Let me start by saying pardon my ignorance on the topic. I have knowledge in electrical wiring but not so much in the technical engineering aspects of motors and micro-controllers.

I just purchased a Lincoln conveyor oven for a startup I'm working on. (They're are no electronics on the motor). The oven has a conveyor that has a slow and fast speed. I want to put a speed control on the motor to achieve a conveyor speed in between the two factory speeds. Basically set the motor to high and then have a separate control to slow down the motor (Not looking to double or triple motor speed).

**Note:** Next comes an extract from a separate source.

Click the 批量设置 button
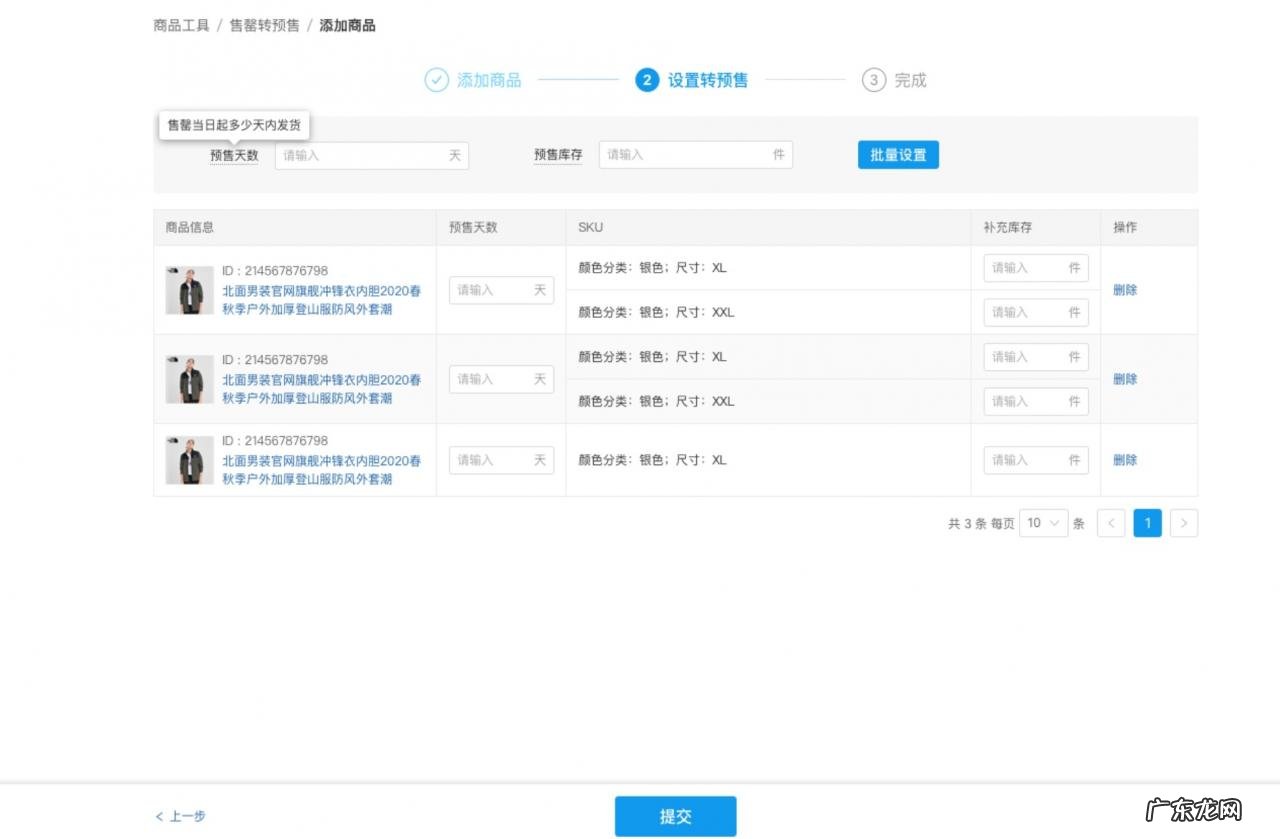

This is the specs on the motor:

Brother Motor

6 Wire harness to motor

Gry | Red | Blk
Brn | Wht | Wht

I've been digging around the internet but I wan't to make sure I'm doing this in the way that will ensure the full life of the equipment. I know voltage control is not a good method with a 3 phase motor. Any suggestion on how I could achieve the preferable with some type of rotary pot switch for granular control over the speed and no electronics.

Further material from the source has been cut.